[EXTRACTED INFORMATION Boundary: Start]

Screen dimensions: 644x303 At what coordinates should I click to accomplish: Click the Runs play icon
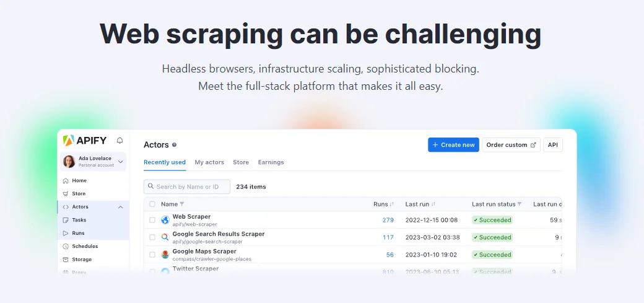tap(66, 233)
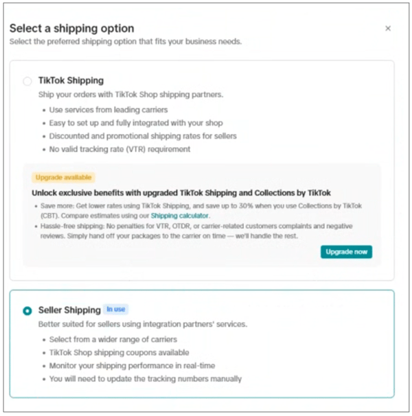Click the Use services from leading carriers bullet

[108, 110]
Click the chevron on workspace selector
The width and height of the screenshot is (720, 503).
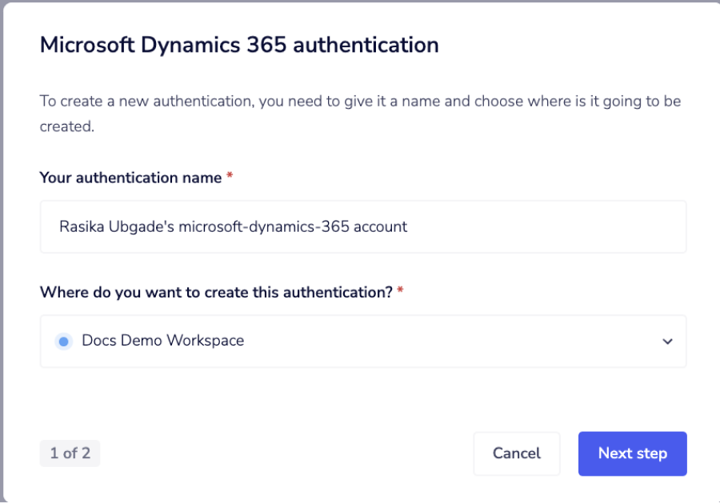(668, 341)
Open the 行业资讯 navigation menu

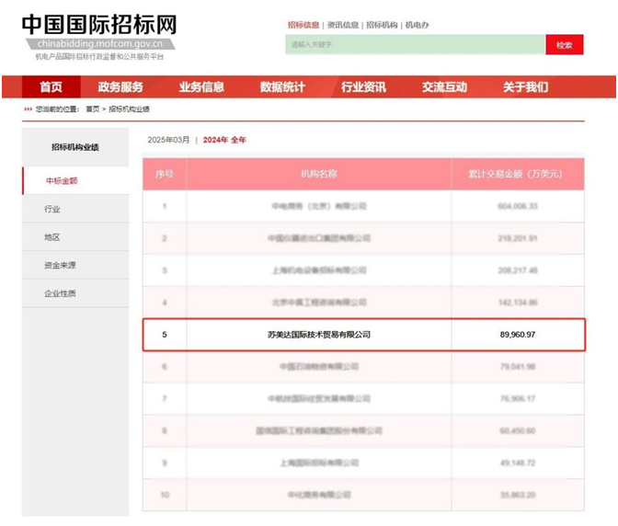[363, 87]
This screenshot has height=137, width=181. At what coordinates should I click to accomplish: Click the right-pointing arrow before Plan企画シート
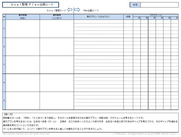pyautogui.click(x=77, y=10)
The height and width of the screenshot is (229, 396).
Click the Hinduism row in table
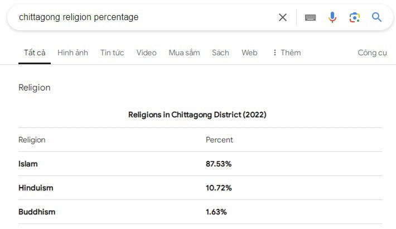[36, 188]
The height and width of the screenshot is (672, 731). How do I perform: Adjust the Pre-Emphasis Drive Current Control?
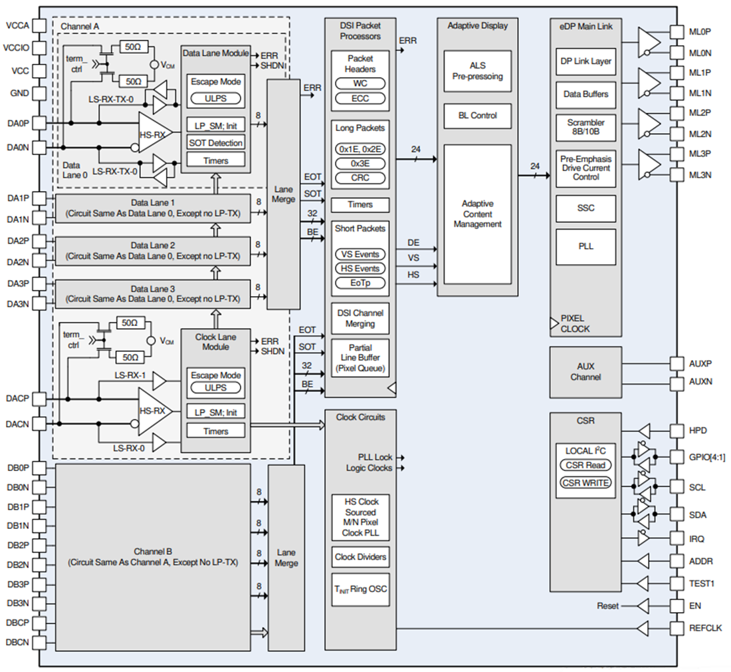pos(585,168)
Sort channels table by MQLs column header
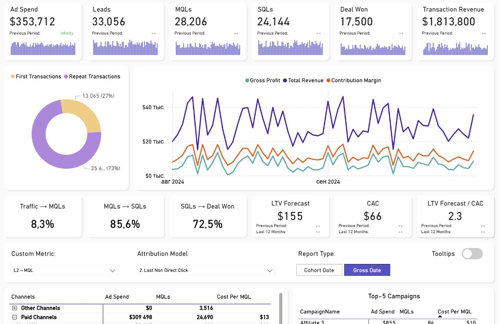Viewport: 499px width, 324px height. tap(163, 297)
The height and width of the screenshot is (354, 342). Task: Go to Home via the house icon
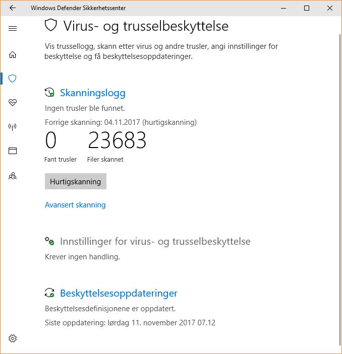[13, 54]
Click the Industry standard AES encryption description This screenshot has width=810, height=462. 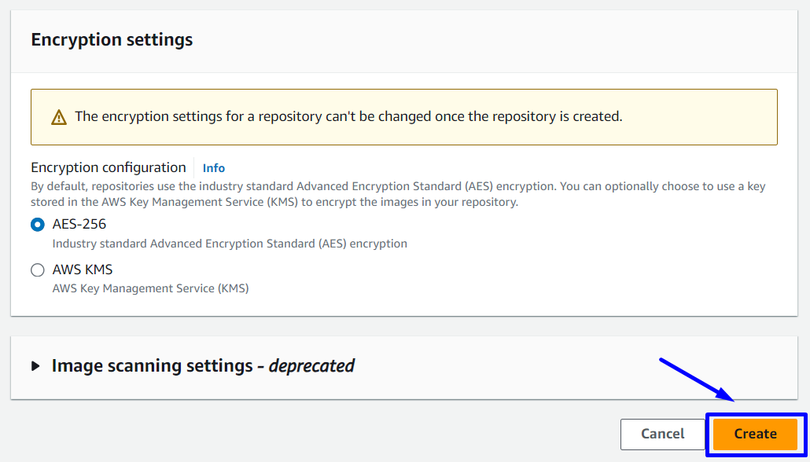click(230, 244)
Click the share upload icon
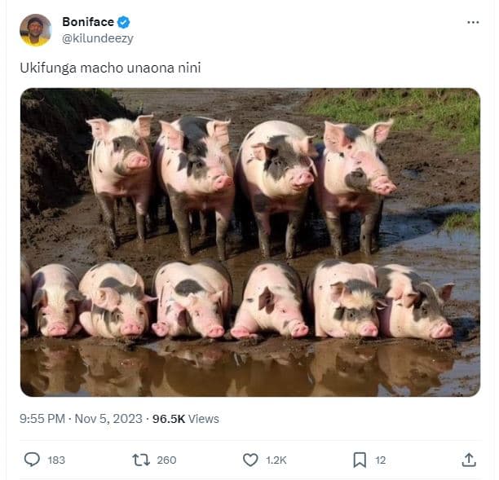 pos(469,460)
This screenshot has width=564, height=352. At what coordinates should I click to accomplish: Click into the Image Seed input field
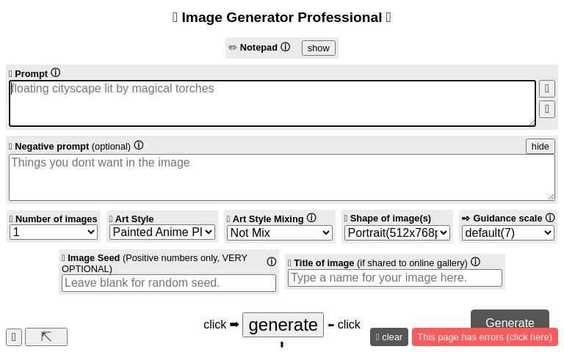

[EXTRACTED INFORMATION Boundary: End]

- _WHAT IS BEING ASKED_:
Leave the pictures aside and transcribe only the lines from the one holding "Click the share upload icon" through the final line of the records above.

- _OUTPUT FOR THIS EXERCISE_:
Click the share upload icon
 pos(469,460)
This screenshot has width=564, height=352. At what coordinates should I click to accomplish: Click into the Image Seed input field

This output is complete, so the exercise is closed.